MICROSOFT EXCHANGE ONLINE – Marking email messages that come from outside of the email organization

Projekt bez tytułu

1. Email protection and phishing attacks

In a daily work we encounter different types of attacks that are using mail service as an attacking method. One of the most common is phishing, usually attempting to reveal sensitive information or to persuade end user to act in a way that may lead to information leak.

Whatever the mail protection methods are used, the weakest link is end user, which – besides regular security awareness actions – might be supported by additional information in case the received message comes from the outside of the company’s email organization.

2. Method no 1 – transport rule

The most common method to distinguish external messages is preparing dedicated transport rule that would add in message subject and/or on the top of the message body warning about the message being external. This way we can inform all (or some) of our users that message comes from the outside of the organization (even if from the displayed spoofed email address would look otherwise) and warn users not to send any sensitive information to this address in reply.
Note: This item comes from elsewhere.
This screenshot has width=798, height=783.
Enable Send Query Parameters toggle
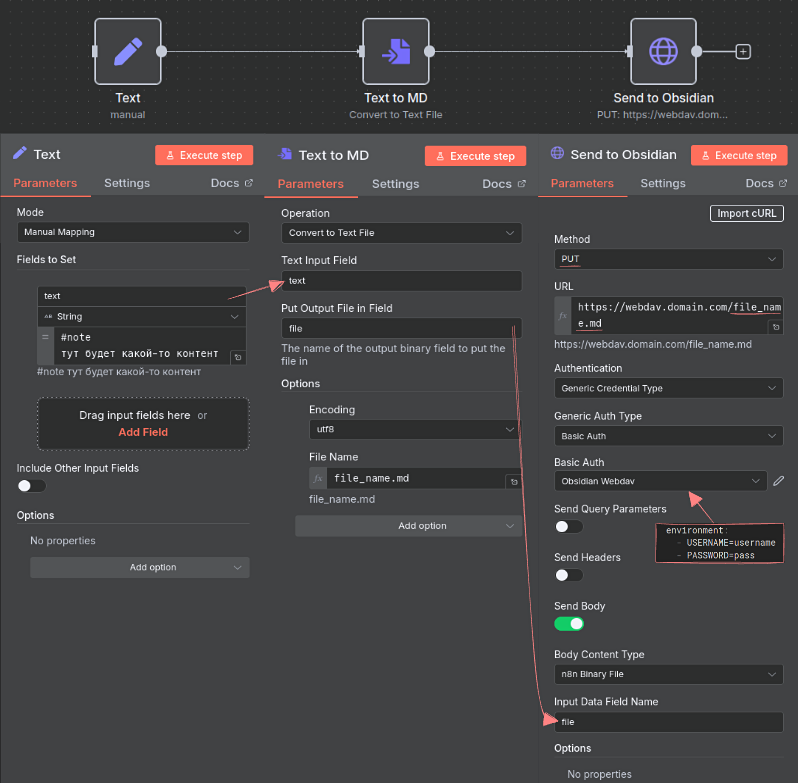point(568,526)
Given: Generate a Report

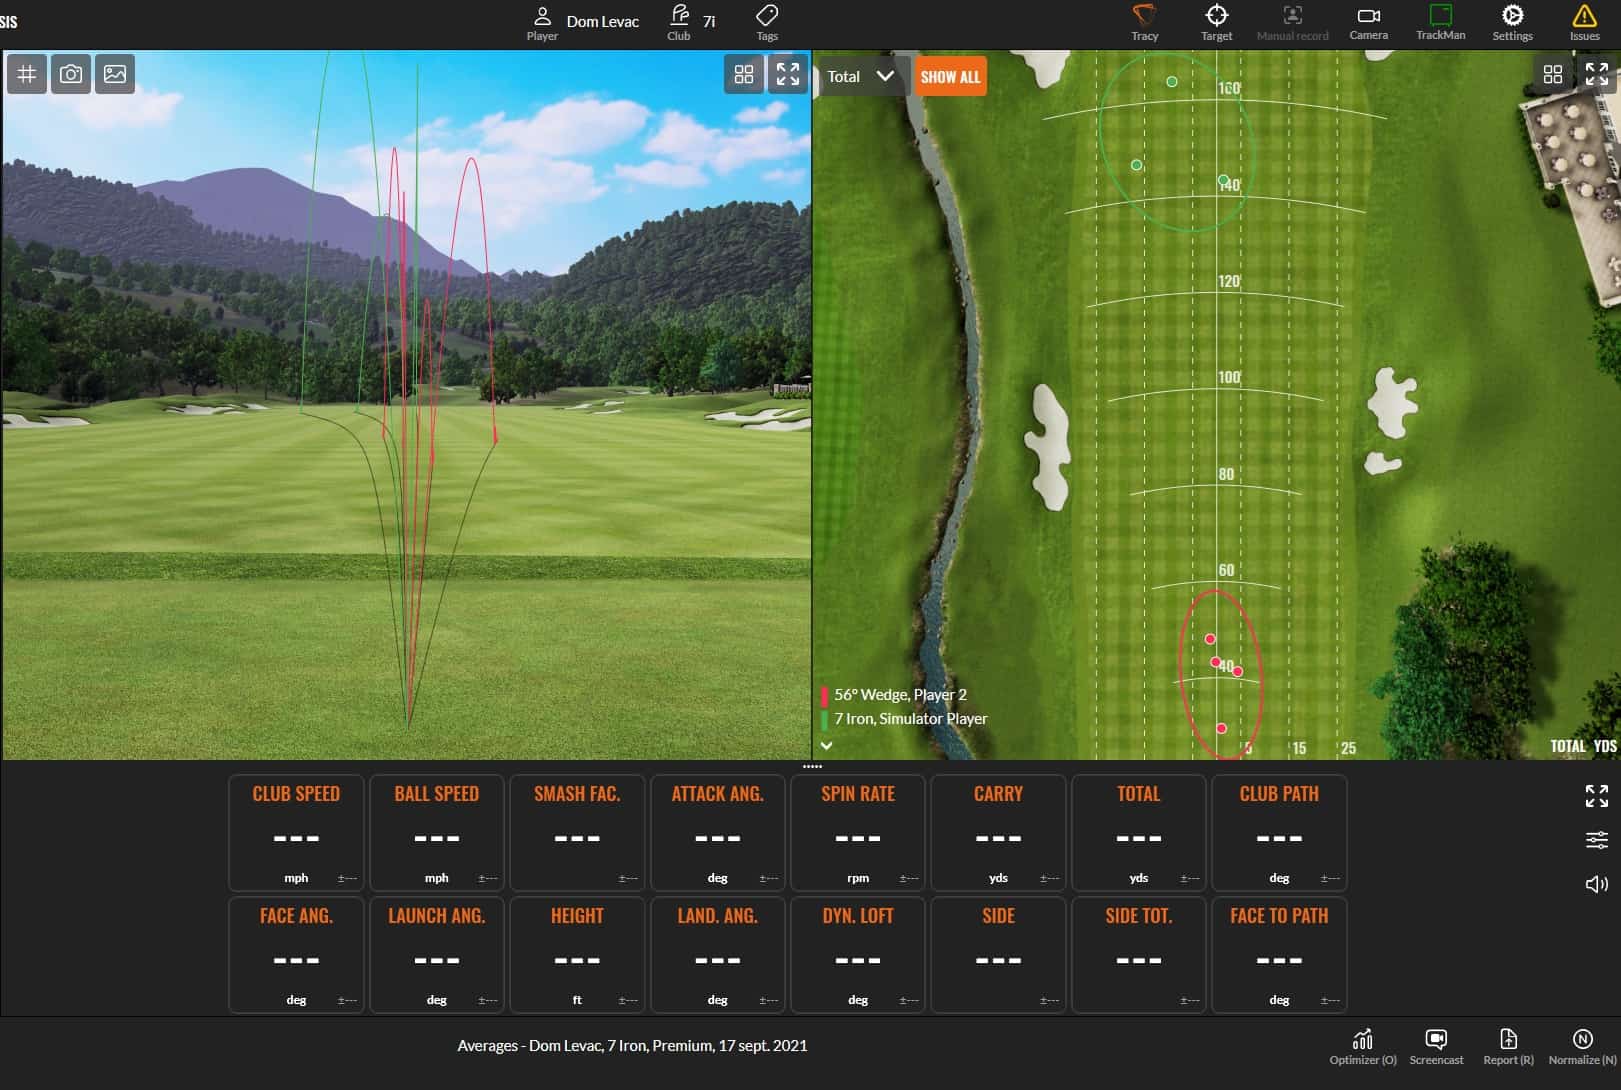Looking at the screenshot, I should pyautogui.click(x=1508, y=1045).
Even if there obviously is the corresponding PowerShell cmdlet, due to the large number of cmdlet options creation of the transport rules is one of the few things that in my opinion is better done using web administrative console (https://admin.exchange.microsoft.com/#/transportrules).

To prepare the transport rule the option ‘+ Add a rule’ should be chosen, and then ‘Create a new rule’.

Obraz1

Next, when defining the rule conditions, the following settings should be defined:

  • The rule name, that would allow to identify its meaning.
  • As a condition (‘Apply this rule if’) – applying the rule to messages coming from outside of the organization (sender is located ‘NotInOrganization’)

As an action – adding prefix ‘[EXTERNAL]’ to the message subject and the exemplary text formatted as html (“<p style=”color:red”>This message comes from the outside of the Company. Please be careful with putting sensitive information when replying to it.</p>”)

Obraz2

In the ‘Set rule settings’ step there is no need to change anything (alternatively more details about the rule can be added in the ‘Comment’ field in this step).

In the last step the rule settings should be reviewed and after clicking the ‘Finish’ button the rule will be created:

Obraz3

After creating, the rule should be enabled (it is disabled by default). To enable rule, it should be marked on the rule list, and then the switch ‘Enable or disable rule’ should be changed to ‘Enabled’.

Obraz4

After enabling, the rule works immediately – all external messages are marked in the way defined in the rule actions:

Obraz5

3. Method no 2 – using the global setting ‘External in Outlook’

Less known method to inform users about external messages is the built in functionality called ‘External in Outlook’. The functionality is available only in Exchange Online, is disabled by default, and, when enabled, affects all users in the organization.

Enabling the ‘External in Outlook’ functionality results in all messages being marked as External in desktop Outlook, Outlook on the web and Outlook mobile. In effect, there is an ‘External’ label being displayed next to the external sender’s name on the message list, and when the message is displayed – there is also a mail tip displayed, explaining that the sender is from the outside of the user’s organization.

We don’t have any possibility to change the label or mail tip text, but the label and mail tip language matches the mailbox language settings, which may be important for multinational organizations.

To enable the functionality the PowerShell connection to the Exchange Online has to be done first. By default, the functionality is disabled, which can be confirmed using ‘get-ExternalInOutlook’ cmdlet:

Obraz6

Using ‘set-externalInOutlook’ functionality can be enabled, as shown below:

Obraz7

It may take up to several hours for the functionality to start working, so don’t be surprised if it won’t start immediately.

This is how the external messages are then marked in the desktop Outlook:

Obraz8

And in Outlook on the web (note that mail tip additionally comes with the link to block the sender):

Obraz9

When we have external cooperants or partner companies we trust, their individual email addresses and/or mail domains can be additionally added to the ‘AllowList’ attribute of the External in Outlook functionality. As a result, messages coming from those addresses and mail domains will not be marked as external, which may be useful in particular implementation scenarios:

Obraz10

4. Differences, pros, and cons

Both methods described above are different, and even if technically possible, shouldn’t be used at the same time, not to multiplicate the information about external message source.

Transport rule seems to be more flexible – not only we can (by the additional condition) decide, whose users or user groups will be affected by such rule, we also can define the content and placement of the warning message. The downside is the fact that all the words added to the message subject and/or body will stay in the message when user replies on it (unless we prepare the other dedicated transport rule to remove those words for internal

messages send externally). For international organizations the downside might be the fact that the separate dedicated transport rule shall be prepared for each and every language group, which potentially complicates the whole solution.

On the other hand, the External in Outlook functionality is very simple (you should just turn it on), but as usual, with simplicity comes less flexibility. The undoubted advantage is displaying the labels in mail clients in the end user’s mailbox language.